#### Exercise requirements
Condense the paragraph in the blog post that begins "He's only the most responsible man" into a shorter version that keeps its main facts.

I ask my wife, " Why, why Sam Jackson? Why do they have to ruin it with him?"
She replies, "I don't know. Cool factor?"
And she's right. For some reason people still think he's cool.
Witness the MTV Awards and the Spike awards and how he's in every goddamn movie playing that same bored, i guess coll guy, with the crazed stare and the wily saunter.
I'm tired of it.
Please Jon Favreau, please Stan Lee, lets go with someone else, please.
Its been done before, Harrsion Ford took over for Alec Baldwin in those Tom Clancy movies, all the Batmans, there precedence.
For me.
Thanks.

Wednesday, February 13, 2008

Savior of the Universe

Thank Goodness.
Thanks Goodness for Don Mays.
What, you don't know who Don Mays is?

He's only the most responsible man in the world and he's making it better for you by calling out some of the scofflaws that are trying to drag you and your children down.
Who has the great Don Mays called out?
The devil himself, Billy Ray Cyrus, and his demon seed Miley.
These two indigents were seen by the ever vigilant Mr. Mays, or one of his crack staff, riding in the backseat of a range rover in a scene in the hit film,
"Hannah Montana/Miley Cyrus: Best of Both Worlds Concert."

#### Collected material
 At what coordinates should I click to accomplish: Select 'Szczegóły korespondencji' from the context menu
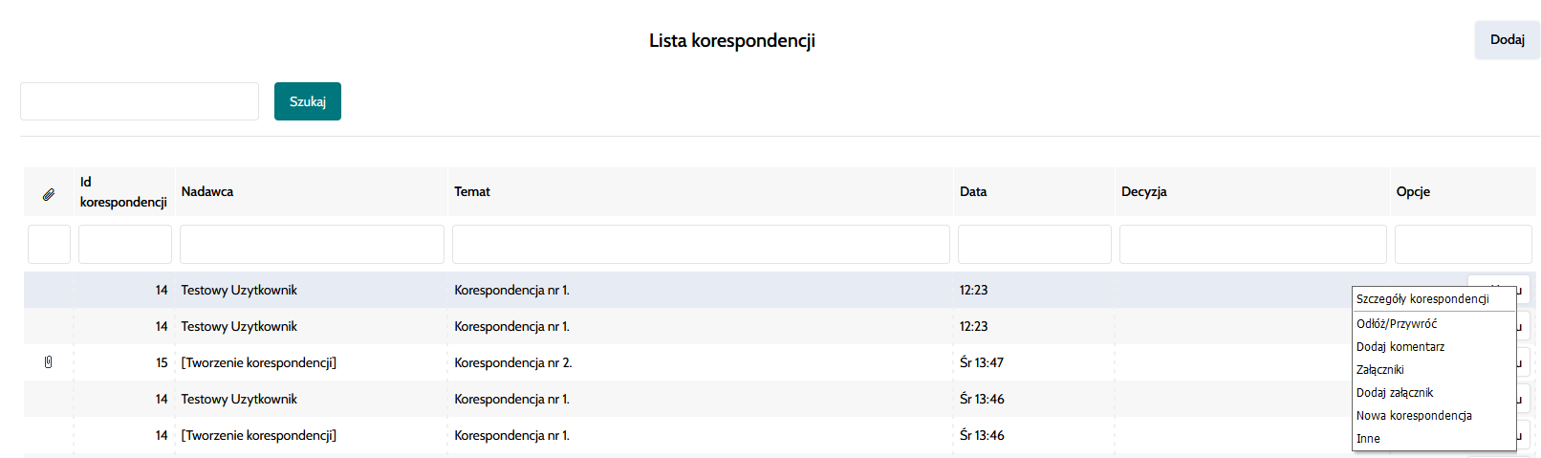click(x=1422, y=299)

#### Response
Don Mays, called the most responsible man in the world, is making things better by calling out scofflaws who drag people and their children down. His targets are Billy Ray Cyrus and Miley. Mays or one of his staff spotted the two riding in the backseat of a Range Rover in a scene from the film "Hannah Montana/Miley Cyrus: Best of Both Worlds Concert."